It wasn't just the fault of record companies, radio stations and other
corporate/political players. The U.S. was (and still is) a racist society, pure
and simple. Appallingly, heinously, malovently racist. That's how, more than 50
years later, there are still people who mistakenly believe that white artists
invented rock 'n roll.

>Similar thing in the UK... people like Alexis Korner didn't just imitate
>black musicians, they brought them over to England to tour in front of
>white audiences. Steve Winwood -- at the age of about 15 -- backed up
>Sonny Boy Williamson on a tour.
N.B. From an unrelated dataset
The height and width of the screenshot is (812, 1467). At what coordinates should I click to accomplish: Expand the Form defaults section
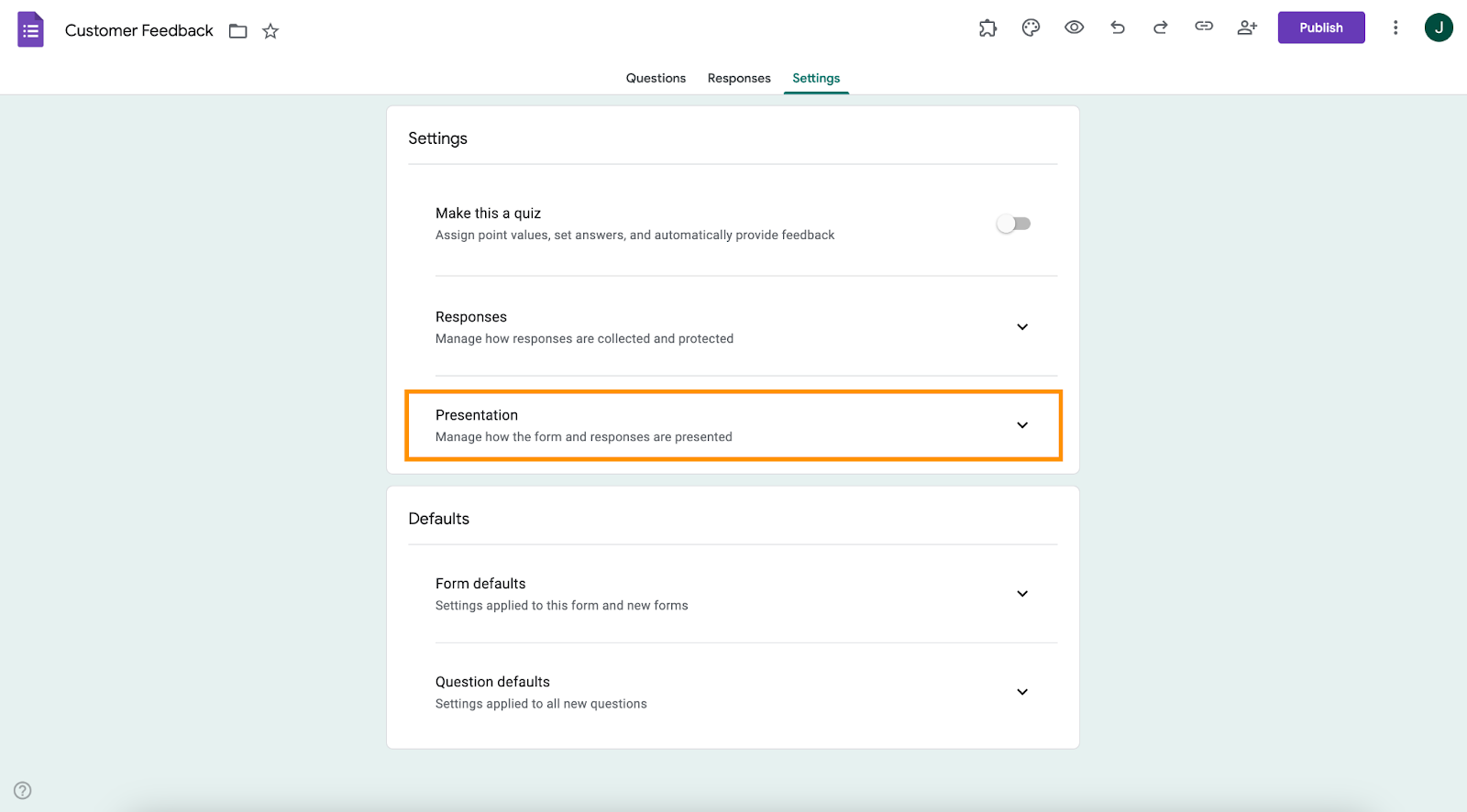coord(1022,594)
The Stones may have made millions off
>the blues artists they imitated, but did they rip them off? I don't
>think so.

I believe the Stones have been pretty good about admitting they got their sound
from black artists. A lot of the UK bands gave credit where credit was due.
Unfortunately, here in the States it's been a different story.

Black artists created and dominated rock 'n roll from the early to mid '50s.
However, white Americans didn't like their little Johnnies and Janes dancing to
that stuff. Enter the Spin Meister (in more ways than one) Dick Clark.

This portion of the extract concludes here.